Developed countries, led by Germany and France, have pledged around $2.3 billion so far. Some smaller and typically more responsible countries are likely to once again make their citizens proud by shouldering more than their fair share. There are still big question marks around the USA, Japan and the UK and whether they will step up to the mark.
ECO notes that Canada and Australia are two worrying question marks too. Whilst they have been conspicuously silent about their responsibility for making substantial contributions, ECO is confident that good sense will prevail. Perhaps it will be triggered by forthcoming serious contributions, even from developing countries – though it is developed countries that have the legal and moral obligation to pledge.

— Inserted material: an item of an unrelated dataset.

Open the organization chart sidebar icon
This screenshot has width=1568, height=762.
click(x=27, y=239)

Contributions in the “double digit billions” scale will certainly improve the prospects of a positive outcome in both Lima and Paris. However, a finance package demonstrating developed countries’ willingness to make progress on the $100 billion a year promise by 2020, must include robust provisions on climate finance. For the post-2020 agreement, the overall challenge to shift the trillions in public and private finance away from fossil fuels towards renewable energies and solutions compatible with equitable and sustainable development must also be a part.
Filthy finance
ECO is confident that delegates will remember President Obama’s famous address to the world just last month: “The climate is changing faster than our efforts to address it. The alarm bells keep ringing. Our citizens keep marching. We cannot pretend we do not hear them.”

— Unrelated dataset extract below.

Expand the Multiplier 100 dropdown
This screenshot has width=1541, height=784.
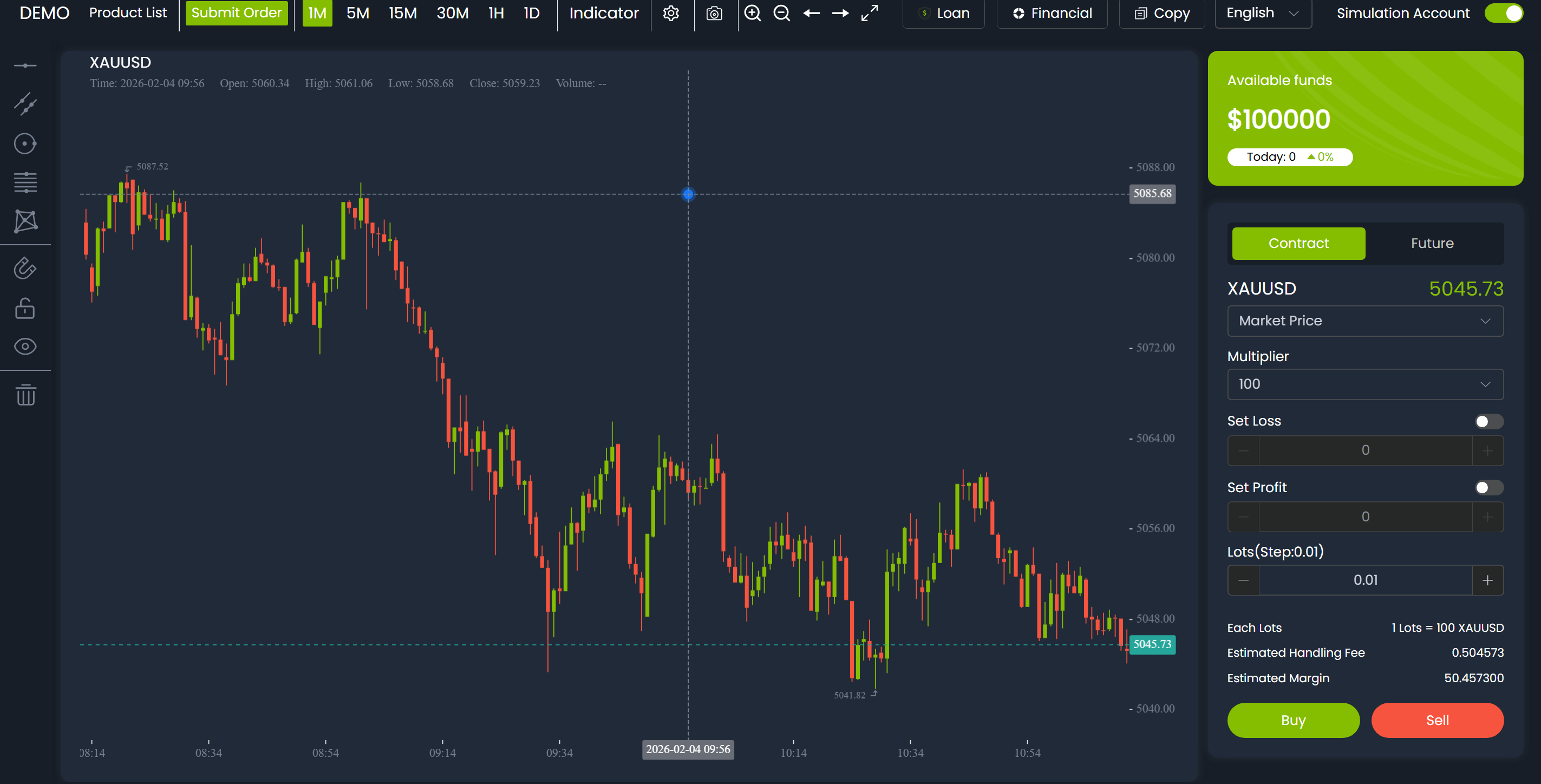1364,384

Despite this appeal to follow the people, industry choose to follow the money. So far, the money–both public and private–has continued to flow overwhelmingly to fossil fuels, entrenching dirty power, locking-in emissions, and inflating the incipient carbon bubble.

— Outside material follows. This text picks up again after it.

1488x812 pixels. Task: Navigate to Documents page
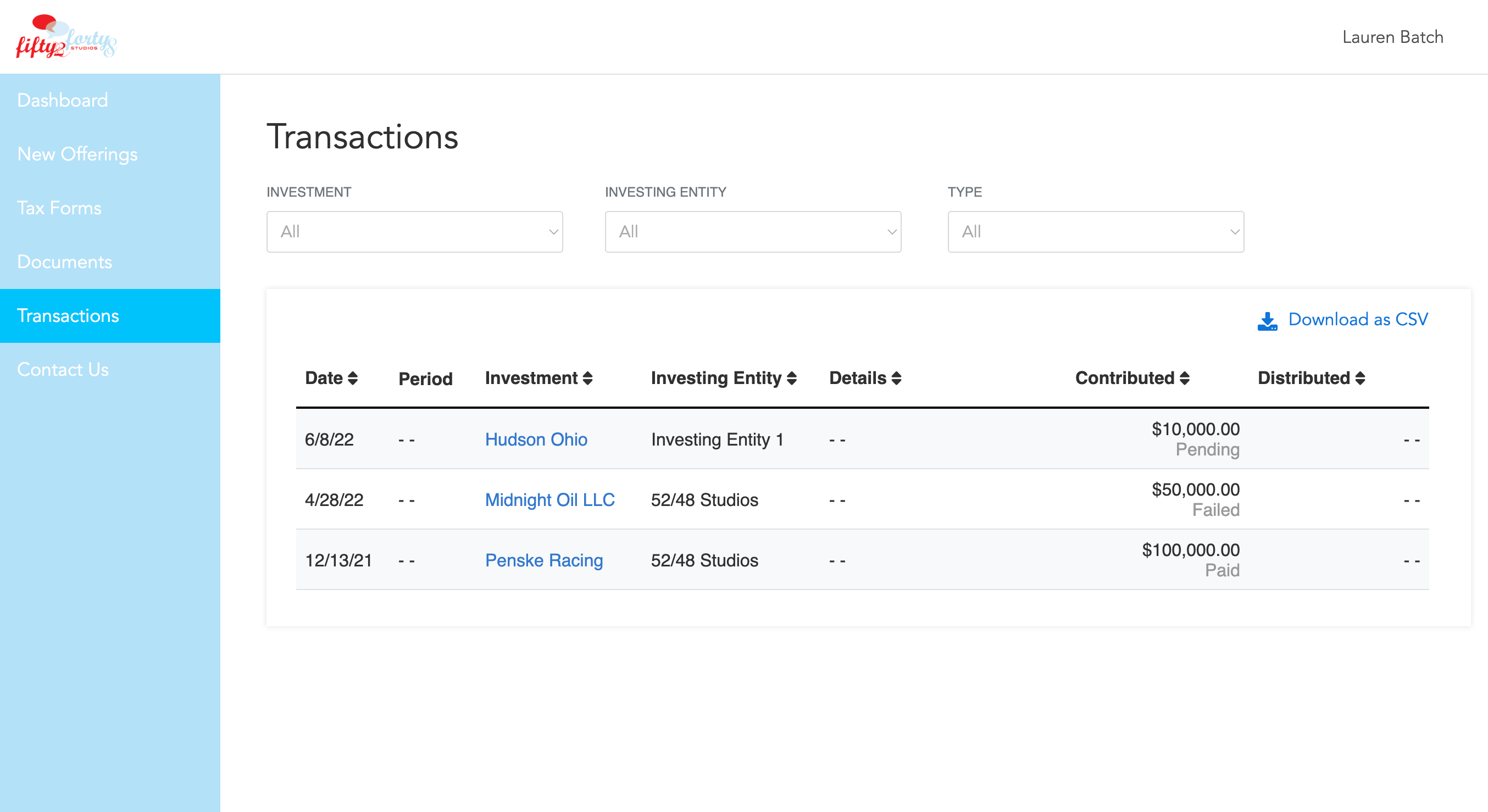click(x=64, y=262)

Lubricated by a US$1.9 trillion concoction of subsidies, tax breaks, government incentives and the externalisation of the true costs of dirty energy, the fossil fuel industry spent $674 billion in 2012 on exploration and development. With the current rate, fossil fuel companies are slated to spend over $6 trillion in the next decade on further industry developments. ECO can only encourage governments to stand up to the fossil fuel industry’s efforts to protect their profits. Industry spends half a million dollars a day lobbying in Washington and Brussels to prevent, delay or weaken climate regulation. In the US alone, investment in lobbying activities ($160 million a year) is equivalent to what’s needed for Nepal to adapt to climate change–an amount that remains unfunded.
Governments must stop dancing to the polluter’s tune, and investors must realise that throwing money at fossil fuels is a short-sighted and dangerous game.
Instead, ECO expects governments to adopt the “POPI attitude” in Paris (meaning committing to Phasing Out fossil fuel emissions and Phasing In 100% renewable energy) to ensure sustainable energy access for all as early as possible. Since this must be done no later than 2050; there is no room for hesitation. Rich countries must lead the way and end production subsidies in their countries immediately, freeing up finance for domestic mitigation and adaptation, and funding the GCF.
ECO hopes to see plans for such a shift from the outset with the upcoming INDC submissions. In a similar vein, governments should agree to shift public support from multilateral and national development banks and export credit agencies away from dirty energy and towards renewable energy.
Governments must also ensure that fossil fuels are taxed effectively. One option ECO finds intriguing would be a global fossil fuel extraction levy that would not only help reflect the true cost of fossil fuels, but also provide a substantial source of currently untapped finance to support the expansion of renewable energy, adaptation, and financial support for loss and damage.
So, are you ready to join the POPI club?